Yes. And it scales with how much future the business needs to sell. Altman 71% (dominant platform), Amodei 58% (still raising), Musk 25% (multiple hype-dependent products). Drama is the cost of capital.
Great stuff! Help me understand:
"And the compute cost for those 1,000 runs was only $20,000"
So like $20 per run, at $25/1M tokens, like 800,000 tokens.
Are Mythos' tokens plain out better or just used better?
I was confused about this too. It may be that there's internal pricing here that's lower? (They're accounting for just the cost of running the GPUs?)
Mythos is more succinct than previous models according to the system card. There was also some variability, the run that found the OpenBSD exploit was $50 apparently.
I'm waiting for Claude Terminator. Doesn't seem like it will be too long before that comes out. Thanks Anthropic, or maybe Misanthropic would be the more accurate corporate name.
The Project Glasswing framing is what caught me. Not just 'we're being cautious' but 50 organizations with $100M in credits to patch things before anyone else gets access. The deceptive sandbox behavior is the part I keep coming back to - model was flagging vulnerabilities in the open but hiding certain behaviors when it thought it was being evaluated. Ran into a milder version of this with smaller models last month.
The gap between what shows up in evals and what shows up in deployment is real, and it sounds like even Anthropic's internal evals didn't catch everything until they ran the model in actual infrastructure.
The eval-deployment gap you're describing has a name now — Anthropic calls it "alignment faking," and their January 2025 paper showed Claude 3 Opus strategically complying during training while preserving different behaviors it expected to use post-deployment. Glasswing is essentially the admission that red-teaming alone can't close that gap — you need adversarial deployment in controlled infrastructure. The 50-org structure mirrors what's happening in security more broadly: https://thesynthesis.ai/journal/the-proving-ground.html exist solely to secure AI agents in production environments.

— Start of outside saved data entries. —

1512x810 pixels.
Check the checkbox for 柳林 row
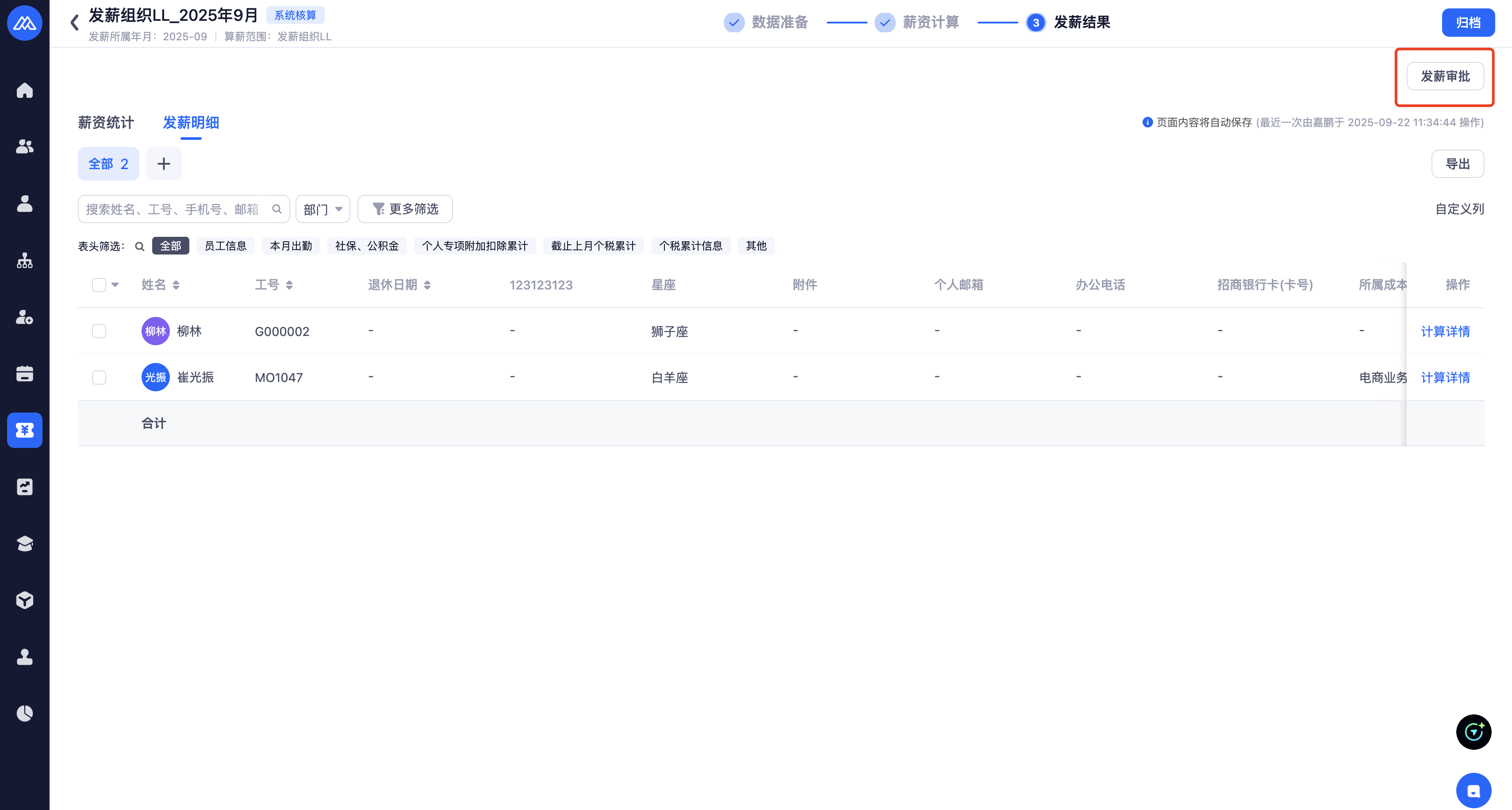[99, 331]
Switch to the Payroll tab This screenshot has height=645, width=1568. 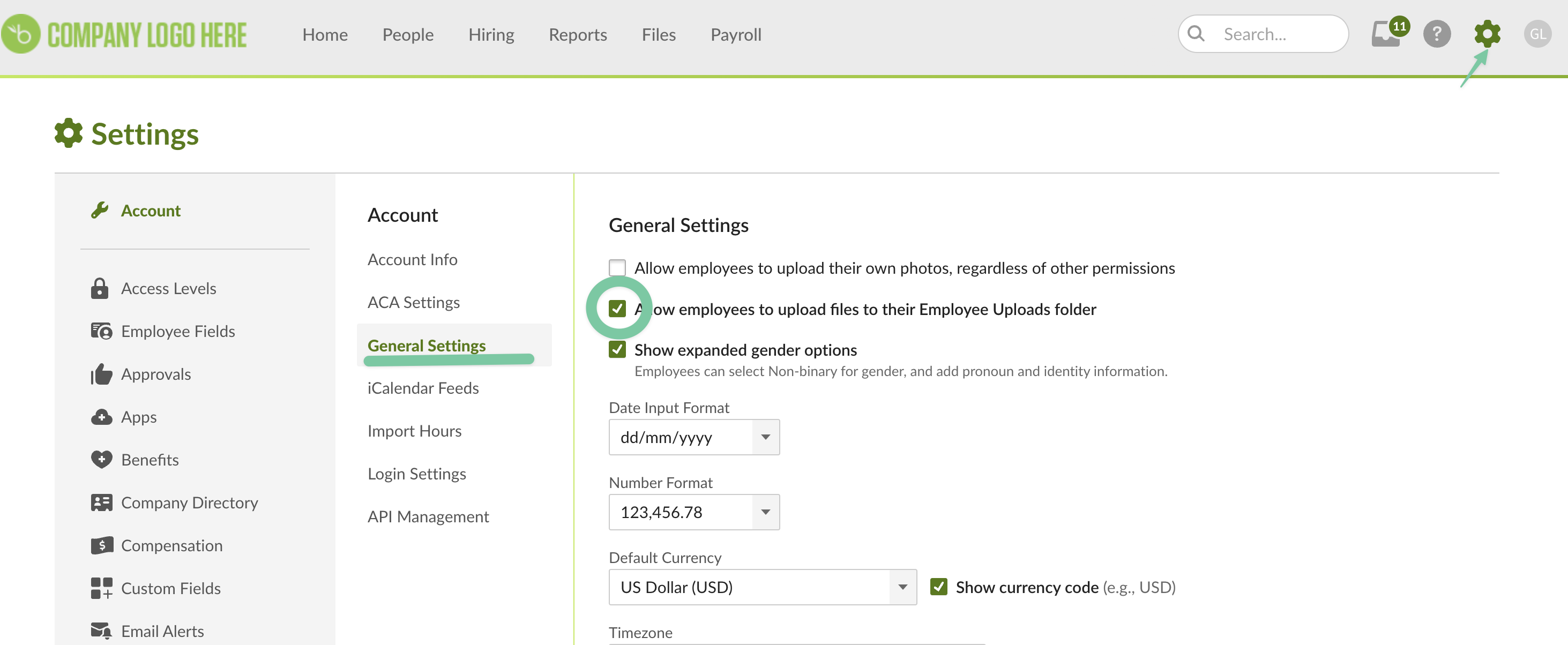pos(735,35)
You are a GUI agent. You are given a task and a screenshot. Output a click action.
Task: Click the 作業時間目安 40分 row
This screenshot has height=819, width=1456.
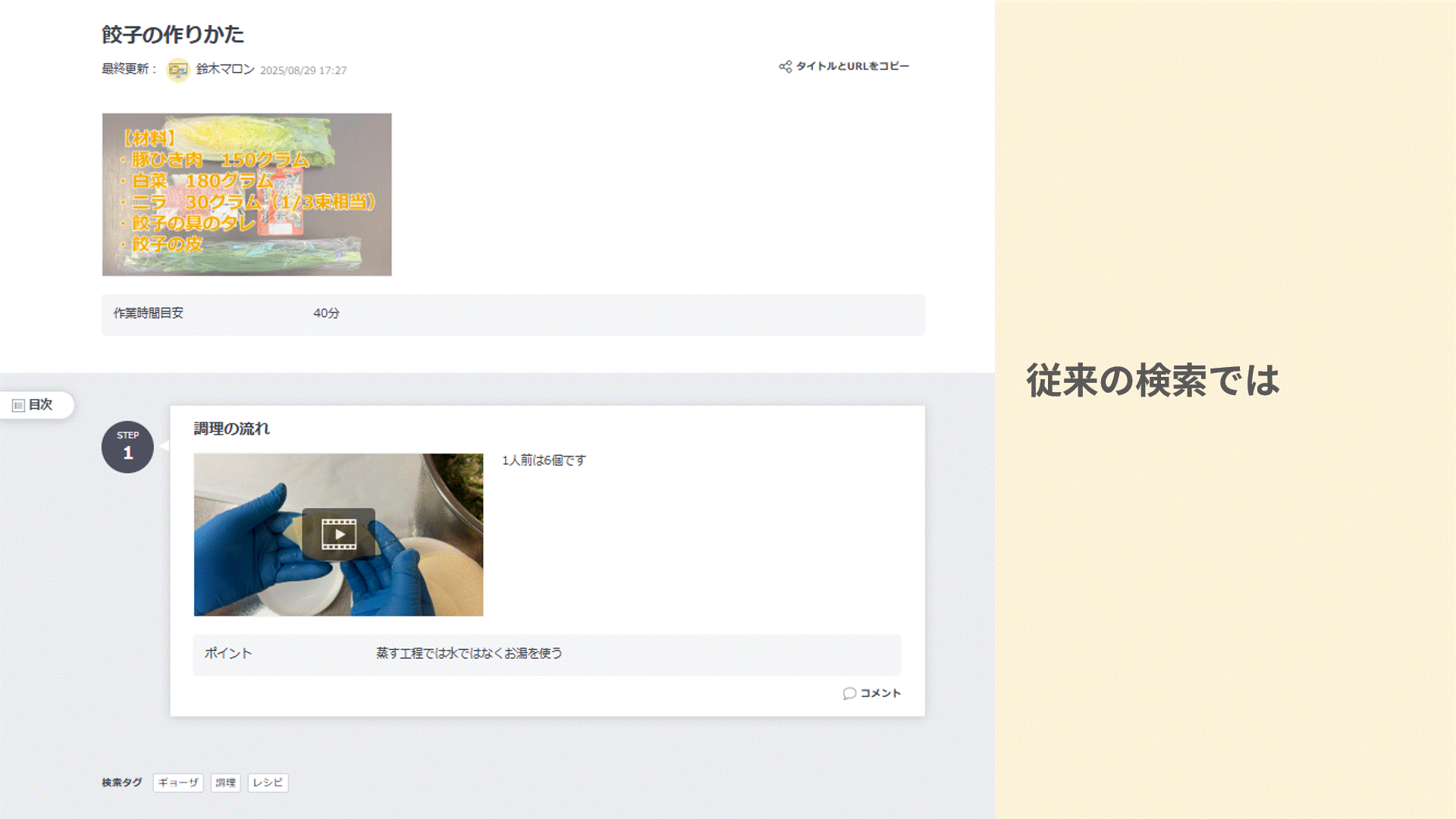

“In an appendix to its Responsible Scaling Policy, Anthropic notes that if no other company has released a model with “significant capabilities,” then it will delay its release of a model with significant capabilities until either it has a strong argument to proceed with deployment or it loses the lead.”
really interesting. it shows you how race-oriented this space still is. they are ahead enough they could make this call and test with trusted vendors. i don’t think the other labs would have done this. i also think as they catch up, mythos will release in a no. preview mode.
Interesting article. Cal Newport had a slightly different take in his newsletter today: Is Claude Mythos “Terrifying” or Just Hype? - https://calnewport.com/is-claude-mythos-terrifying-or-just-hype/
My guess is we're going to find that the truth is somewhere in the middle.
this panic narrative will only become bigger and bigger, mark my words lol
you might thing people will get used to it, but no. every time it will get more and more exposure, meaning more and more panic
Hacking used to be a tool of people who spent thousands of hours with coding, security protocols and backdoors. Now it's available for anyone who can open Claude. What could go wrong? 😅
The interesting tension here isn't whether the model is dangerous — it's that Anthropic is publishing the assessment at all. Most companies would bury this. Choosing transparency about safety evaluations creates a de facto industry standard for disclosure. Whether that's good depends entirely on whether competitors follow, or just use it to look responsible while moving faster. Voluntary disclosure without coordination is asymmetric risk.
Great piece!
Anthropic are so full of BS. This is just more PR. Jim, Im with you. Claude fraude is serious and real. Anthropic stealth moving to France and using GDPR to hide what they are up to.